## Assigned task
I need the number of lines in the following entries that hold the word "will", and no other text.

## Records provided
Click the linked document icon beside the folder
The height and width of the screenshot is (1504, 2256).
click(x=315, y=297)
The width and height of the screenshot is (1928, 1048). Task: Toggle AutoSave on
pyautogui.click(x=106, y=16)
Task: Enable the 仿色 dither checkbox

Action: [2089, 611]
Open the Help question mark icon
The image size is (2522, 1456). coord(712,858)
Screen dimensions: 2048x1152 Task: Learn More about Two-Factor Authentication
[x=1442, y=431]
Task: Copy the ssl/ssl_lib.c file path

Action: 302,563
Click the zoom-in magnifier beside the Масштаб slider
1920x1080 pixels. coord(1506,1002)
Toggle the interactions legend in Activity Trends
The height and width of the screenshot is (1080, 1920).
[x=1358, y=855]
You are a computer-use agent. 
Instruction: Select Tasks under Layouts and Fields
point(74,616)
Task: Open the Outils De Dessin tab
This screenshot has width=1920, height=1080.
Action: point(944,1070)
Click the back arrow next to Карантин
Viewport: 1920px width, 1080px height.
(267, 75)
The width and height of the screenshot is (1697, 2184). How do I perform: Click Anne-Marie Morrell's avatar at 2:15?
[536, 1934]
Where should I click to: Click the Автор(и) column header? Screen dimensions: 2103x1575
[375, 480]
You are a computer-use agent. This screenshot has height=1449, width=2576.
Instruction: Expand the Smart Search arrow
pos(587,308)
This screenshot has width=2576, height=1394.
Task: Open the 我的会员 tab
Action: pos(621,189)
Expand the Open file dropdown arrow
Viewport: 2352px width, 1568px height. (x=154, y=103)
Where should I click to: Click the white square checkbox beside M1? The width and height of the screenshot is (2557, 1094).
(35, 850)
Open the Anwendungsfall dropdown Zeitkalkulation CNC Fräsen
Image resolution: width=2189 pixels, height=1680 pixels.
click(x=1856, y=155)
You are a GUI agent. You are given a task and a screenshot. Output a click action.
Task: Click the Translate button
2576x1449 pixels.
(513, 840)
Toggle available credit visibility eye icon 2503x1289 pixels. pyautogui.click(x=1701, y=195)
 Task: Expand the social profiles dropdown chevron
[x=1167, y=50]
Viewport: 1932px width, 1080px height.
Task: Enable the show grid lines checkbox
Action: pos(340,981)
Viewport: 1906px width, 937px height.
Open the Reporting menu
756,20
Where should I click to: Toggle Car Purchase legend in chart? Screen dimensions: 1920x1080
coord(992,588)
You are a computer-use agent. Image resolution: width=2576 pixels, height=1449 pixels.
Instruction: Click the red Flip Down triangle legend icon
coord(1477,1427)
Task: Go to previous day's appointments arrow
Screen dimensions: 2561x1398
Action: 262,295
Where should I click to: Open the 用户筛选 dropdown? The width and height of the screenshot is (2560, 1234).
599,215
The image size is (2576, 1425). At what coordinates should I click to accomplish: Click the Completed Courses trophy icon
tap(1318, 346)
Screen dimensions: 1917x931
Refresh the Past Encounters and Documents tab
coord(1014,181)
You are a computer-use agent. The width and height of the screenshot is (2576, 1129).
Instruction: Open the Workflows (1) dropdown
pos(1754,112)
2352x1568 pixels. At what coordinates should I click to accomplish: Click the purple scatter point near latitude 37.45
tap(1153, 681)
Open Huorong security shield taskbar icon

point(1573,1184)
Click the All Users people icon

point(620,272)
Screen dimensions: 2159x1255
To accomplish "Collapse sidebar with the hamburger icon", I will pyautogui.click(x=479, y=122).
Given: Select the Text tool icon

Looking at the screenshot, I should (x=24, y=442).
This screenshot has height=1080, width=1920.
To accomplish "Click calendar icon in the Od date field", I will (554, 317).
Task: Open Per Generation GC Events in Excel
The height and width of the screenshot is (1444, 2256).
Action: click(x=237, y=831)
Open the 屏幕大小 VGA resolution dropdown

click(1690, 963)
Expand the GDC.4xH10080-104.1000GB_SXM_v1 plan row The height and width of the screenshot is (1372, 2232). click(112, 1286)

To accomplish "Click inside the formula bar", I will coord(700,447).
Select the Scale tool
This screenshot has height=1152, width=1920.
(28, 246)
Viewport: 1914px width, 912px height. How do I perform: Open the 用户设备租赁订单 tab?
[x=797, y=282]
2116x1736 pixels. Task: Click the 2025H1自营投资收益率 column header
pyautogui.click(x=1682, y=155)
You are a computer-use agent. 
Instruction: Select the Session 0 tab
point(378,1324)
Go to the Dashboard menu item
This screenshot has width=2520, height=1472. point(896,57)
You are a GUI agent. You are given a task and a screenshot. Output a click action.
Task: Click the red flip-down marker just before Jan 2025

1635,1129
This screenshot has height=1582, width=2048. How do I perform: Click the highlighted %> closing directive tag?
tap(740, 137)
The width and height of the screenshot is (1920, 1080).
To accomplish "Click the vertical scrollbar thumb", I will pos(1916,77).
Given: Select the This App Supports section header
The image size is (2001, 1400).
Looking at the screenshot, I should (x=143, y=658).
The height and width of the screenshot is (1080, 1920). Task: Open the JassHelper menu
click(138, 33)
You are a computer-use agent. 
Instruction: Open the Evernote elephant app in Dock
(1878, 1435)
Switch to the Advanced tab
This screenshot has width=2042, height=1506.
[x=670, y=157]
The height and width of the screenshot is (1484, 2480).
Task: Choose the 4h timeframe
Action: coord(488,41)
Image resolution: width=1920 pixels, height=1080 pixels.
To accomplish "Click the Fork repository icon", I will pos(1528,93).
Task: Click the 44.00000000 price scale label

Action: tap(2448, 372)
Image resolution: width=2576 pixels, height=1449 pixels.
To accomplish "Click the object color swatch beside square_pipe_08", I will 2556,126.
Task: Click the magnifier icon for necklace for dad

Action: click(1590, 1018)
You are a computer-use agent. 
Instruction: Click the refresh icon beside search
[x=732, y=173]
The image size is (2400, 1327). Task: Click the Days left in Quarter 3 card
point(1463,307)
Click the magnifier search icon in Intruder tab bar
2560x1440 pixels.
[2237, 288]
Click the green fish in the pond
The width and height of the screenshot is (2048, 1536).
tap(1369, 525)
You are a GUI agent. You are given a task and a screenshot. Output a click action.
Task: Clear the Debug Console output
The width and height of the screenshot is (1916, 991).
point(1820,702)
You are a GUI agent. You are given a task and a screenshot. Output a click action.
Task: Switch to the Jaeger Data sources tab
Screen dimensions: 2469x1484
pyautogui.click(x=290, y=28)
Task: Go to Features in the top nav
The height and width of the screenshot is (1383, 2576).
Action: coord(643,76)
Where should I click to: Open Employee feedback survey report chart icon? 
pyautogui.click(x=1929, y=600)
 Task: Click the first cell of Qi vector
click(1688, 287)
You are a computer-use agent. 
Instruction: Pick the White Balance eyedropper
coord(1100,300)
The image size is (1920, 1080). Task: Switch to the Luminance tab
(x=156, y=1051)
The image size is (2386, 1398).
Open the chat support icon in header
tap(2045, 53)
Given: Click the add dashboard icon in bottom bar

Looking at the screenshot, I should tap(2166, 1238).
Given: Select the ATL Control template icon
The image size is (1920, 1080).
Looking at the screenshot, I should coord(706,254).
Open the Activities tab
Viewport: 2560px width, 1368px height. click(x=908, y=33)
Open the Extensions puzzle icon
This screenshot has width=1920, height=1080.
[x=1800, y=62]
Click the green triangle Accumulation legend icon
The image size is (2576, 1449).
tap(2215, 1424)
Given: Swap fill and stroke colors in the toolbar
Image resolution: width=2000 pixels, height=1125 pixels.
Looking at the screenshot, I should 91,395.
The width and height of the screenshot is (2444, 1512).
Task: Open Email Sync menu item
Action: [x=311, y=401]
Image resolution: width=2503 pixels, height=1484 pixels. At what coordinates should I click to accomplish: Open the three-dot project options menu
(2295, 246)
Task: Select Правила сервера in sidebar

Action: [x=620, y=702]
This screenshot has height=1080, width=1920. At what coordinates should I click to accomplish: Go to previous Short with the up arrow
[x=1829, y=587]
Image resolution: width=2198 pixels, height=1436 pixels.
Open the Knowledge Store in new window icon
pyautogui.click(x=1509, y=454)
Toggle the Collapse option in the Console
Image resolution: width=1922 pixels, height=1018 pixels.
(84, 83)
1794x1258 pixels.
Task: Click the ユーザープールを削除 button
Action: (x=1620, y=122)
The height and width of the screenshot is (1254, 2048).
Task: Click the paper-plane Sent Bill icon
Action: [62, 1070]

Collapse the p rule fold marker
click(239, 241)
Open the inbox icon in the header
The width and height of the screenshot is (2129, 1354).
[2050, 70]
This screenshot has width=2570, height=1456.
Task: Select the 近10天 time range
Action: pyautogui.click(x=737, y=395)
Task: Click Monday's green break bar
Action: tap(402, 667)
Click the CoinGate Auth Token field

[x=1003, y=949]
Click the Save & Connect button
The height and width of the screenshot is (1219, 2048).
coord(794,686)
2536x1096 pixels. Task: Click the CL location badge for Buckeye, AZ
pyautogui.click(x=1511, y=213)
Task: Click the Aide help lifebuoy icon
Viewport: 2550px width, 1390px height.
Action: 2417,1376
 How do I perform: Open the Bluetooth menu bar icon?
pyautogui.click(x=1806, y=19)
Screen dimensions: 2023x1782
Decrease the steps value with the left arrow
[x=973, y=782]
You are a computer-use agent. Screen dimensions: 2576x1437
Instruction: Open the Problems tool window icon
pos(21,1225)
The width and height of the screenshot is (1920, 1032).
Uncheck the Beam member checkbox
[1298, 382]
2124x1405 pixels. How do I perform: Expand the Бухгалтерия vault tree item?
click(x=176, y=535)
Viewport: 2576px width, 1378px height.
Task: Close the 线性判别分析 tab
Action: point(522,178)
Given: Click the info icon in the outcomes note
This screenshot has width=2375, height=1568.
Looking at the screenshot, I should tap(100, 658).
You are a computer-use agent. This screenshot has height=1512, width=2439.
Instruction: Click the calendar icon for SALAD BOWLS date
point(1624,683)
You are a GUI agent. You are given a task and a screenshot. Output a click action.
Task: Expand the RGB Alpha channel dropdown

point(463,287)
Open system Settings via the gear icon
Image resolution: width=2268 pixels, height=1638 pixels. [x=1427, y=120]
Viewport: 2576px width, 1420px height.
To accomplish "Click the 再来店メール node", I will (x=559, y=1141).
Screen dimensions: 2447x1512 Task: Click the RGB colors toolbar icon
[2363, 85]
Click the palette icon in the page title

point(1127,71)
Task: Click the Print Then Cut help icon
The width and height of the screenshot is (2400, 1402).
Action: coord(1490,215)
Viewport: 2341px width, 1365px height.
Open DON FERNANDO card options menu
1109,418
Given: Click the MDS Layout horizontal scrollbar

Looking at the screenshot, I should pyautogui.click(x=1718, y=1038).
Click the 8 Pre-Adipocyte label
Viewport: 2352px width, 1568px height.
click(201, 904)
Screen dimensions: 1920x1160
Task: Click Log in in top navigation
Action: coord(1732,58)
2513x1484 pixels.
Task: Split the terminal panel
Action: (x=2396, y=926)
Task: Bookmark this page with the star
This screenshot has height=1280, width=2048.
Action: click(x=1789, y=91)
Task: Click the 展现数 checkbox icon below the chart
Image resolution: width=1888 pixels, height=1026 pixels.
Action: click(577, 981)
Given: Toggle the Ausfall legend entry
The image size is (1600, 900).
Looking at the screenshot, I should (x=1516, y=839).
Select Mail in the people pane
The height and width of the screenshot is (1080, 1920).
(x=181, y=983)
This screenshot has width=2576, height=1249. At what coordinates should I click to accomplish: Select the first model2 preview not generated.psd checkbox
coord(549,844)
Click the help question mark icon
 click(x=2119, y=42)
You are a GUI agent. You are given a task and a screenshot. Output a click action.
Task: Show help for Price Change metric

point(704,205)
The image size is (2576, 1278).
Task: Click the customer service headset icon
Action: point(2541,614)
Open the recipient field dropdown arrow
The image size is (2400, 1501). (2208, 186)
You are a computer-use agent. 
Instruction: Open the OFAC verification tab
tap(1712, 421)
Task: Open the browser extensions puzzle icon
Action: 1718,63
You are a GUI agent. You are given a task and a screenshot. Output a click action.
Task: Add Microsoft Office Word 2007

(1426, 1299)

## Response to this task
7